引用文 -

>>>

社名や商品名を知ってくださる方が増えますと「頑張ろう!」という気持ちになります。良い商品(お酢)を製造し、謙虚に営業して今後もメディアなどから注目され露出度が増えるように努力します。
とにかく「是非一度お味見下さい。」と「買わなくていいからうちのお酢を知って下さい。」が私の口癖なのです。
時間をかけて醸造したこだわりのお酢は、口あたりがまろやかで深みがあり、どなたでも受け入れられるおいしさであることをお伝えしたいです。
歴史の浅いわが社ですが「酒粕赤酢朱音」(あかね)が三重県の鮨(すし)の銘店「喜ぜん」の鮨酢に採用されました。喜ぜんの親方にも「プロにこそ薦めたい。」と太鼓判を押して頂きました。このようにして多くの方にわが社のお酢を味わって頂きたいです。
(東海農政局)
優しく味わい深いお酢であれば、お酢が苦手な方でも受け入れて下さると思います。
(トーエー)
お酢は「発酵食品」で消化促進作用があります。食生活にお酢を取り入れることで血流、代謝が良くなります。
わが社のお酢は口当たりがとてもまろやかなので、女性はもちろん、お酢が苦手な男性にもお勧めします。
朱音(あかね)ソフトクリーム440円(税込)
赤酢が練り込まれたソフトクリーム(追い酢・味変の酢2種類をトッピング可能)
MIKURA Vinegary(多気蔵:多気町VISON)にて販売
(東海農政局)
確かに、ほんのりお酢風味のソフトクリームは初体験です。とても美味ですね。
(トーエー)
伝統や古式製法を守りたいであるとか、食文化を守りたいなどの大きなことではなく、商品をご購入頂いたお客様から「おいしい」「おいしかった」と言ってくださることが私どもの一番の喜びとなっています。
(東海農政局)
おいしさを伝えるために、他にはどのようにしておられますか。
(トーエー)
お酢を通じて発酵食品の素晴らしさや楽しみ方を知ってもらうことも重要だと考えています。
MIKURA Vinegaryのお店やホームページに掲載するレシピから、日常の食生活に「お酢」を取り入れていただくヒントを発信しています。
商品の提案としましては、70㎖入りの小さなビンから900㎖入りのビンまで用意しています。大きいビンはご家庭のお料理用に、容量の少ないビンは外出先でお使いいただくことも可能です。
また、料理や自家製ドレッシングだけではなく、お酢(ビネガー)ドリンクとしてご活用下さい。
(東海農政局)
こだわって造ったお酢は様々なシーンで使えそうですね。
(トーエー)
MIKURA Vinegary店舗内では、お酢の使い方の提案もしています。
一例ですが、煮干しを容器に入れ、煮干しが浸かるくらいに酢を注ぎ、冷蔵庫で3日ほど漬けると「煮干しの酢漬け」ができます。お好みでレモンや唐辛子を入れても良いでしょう。ぜひお試しください。
(東海農政局)
簡単でおいしくできそうですね。私も自宅で試してみます。
酒粕赤酢 朱音 (あかね)300ml 1,035円(税込)

<<<

提供データ -
>>>

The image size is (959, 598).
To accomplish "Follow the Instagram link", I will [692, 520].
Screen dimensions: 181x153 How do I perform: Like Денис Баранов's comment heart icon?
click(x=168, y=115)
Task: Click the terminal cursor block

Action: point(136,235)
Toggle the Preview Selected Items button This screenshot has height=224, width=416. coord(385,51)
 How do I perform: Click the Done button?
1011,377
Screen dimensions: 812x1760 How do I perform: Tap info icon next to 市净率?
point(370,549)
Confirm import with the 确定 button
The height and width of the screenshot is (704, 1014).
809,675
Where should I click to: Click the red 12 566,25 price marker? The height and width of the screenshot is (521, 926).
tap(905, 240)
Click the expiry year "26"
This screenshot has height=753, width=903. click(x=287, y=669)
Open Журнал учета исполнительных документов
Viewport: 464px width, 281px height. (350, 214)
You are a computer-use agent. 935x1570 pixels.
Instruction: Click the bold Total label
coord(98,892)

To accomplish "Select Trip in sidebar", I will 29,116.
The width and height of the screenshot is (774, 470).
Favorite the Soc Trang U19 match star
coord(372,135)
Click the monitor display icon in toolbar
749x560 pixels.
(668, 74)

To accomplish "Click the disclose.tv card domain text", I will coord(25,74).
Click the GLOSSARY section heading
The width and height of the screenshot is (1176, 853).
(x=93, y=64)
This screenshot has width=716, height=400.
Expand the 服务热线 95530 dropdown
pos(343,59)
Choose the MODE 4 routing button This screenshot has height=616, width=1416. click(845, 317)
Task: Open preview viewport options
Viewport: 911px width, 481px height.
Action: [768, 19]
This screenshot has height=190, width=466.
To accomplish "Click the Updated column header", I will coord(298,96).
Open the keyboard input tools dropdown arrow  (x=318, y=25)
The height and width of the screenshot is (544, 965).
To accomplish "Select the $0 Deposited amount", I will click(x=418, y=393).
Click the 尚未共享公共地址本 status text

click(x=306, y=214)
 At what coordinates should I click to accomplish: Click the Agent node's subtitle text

<<<

実施する作業 -
A. 引用文の「赤酢が練り込まれたソフトクリーム(追い酢・味変の酢2種類をトッピング可能)」から「ことも重要だと考えています。」までを、「ソフトクリーム」を「ジェラート」に置き換えて書き直すこと。
B. 引用文によると、朱音ソフトクリームの価格はいくらか。
項目は別の出典から取ったものである。

作業ごとの回答 -
A.
赤酢が練り込まれたジェラート(追い酢・味変の酢2種類をトッピング可能)
MIKURA Vinegary(多気蔵:多気町VISON)にて販売
(東海農政局)
確かに、ほんのりお酢風味のジェラートは初体験です。とても美味ですね。
(トーエー)
伝統や古式製法を守りたいであるとか、食文化を守りたいなどの大きなことではなく、商品をご購入頂いたお客様から「おいしい」「おいしかった」と言ってくださることが私どもの一番の喜びとなっています。
(東海農政局)
おいしさを伝えるために、他にはどのようにしておられますか。
(トーエー)
お酢を通じて発酵食品の素晴らしさや楽しみ方を知ってもらうことも重要だと考えています。

B. 440円(税込)。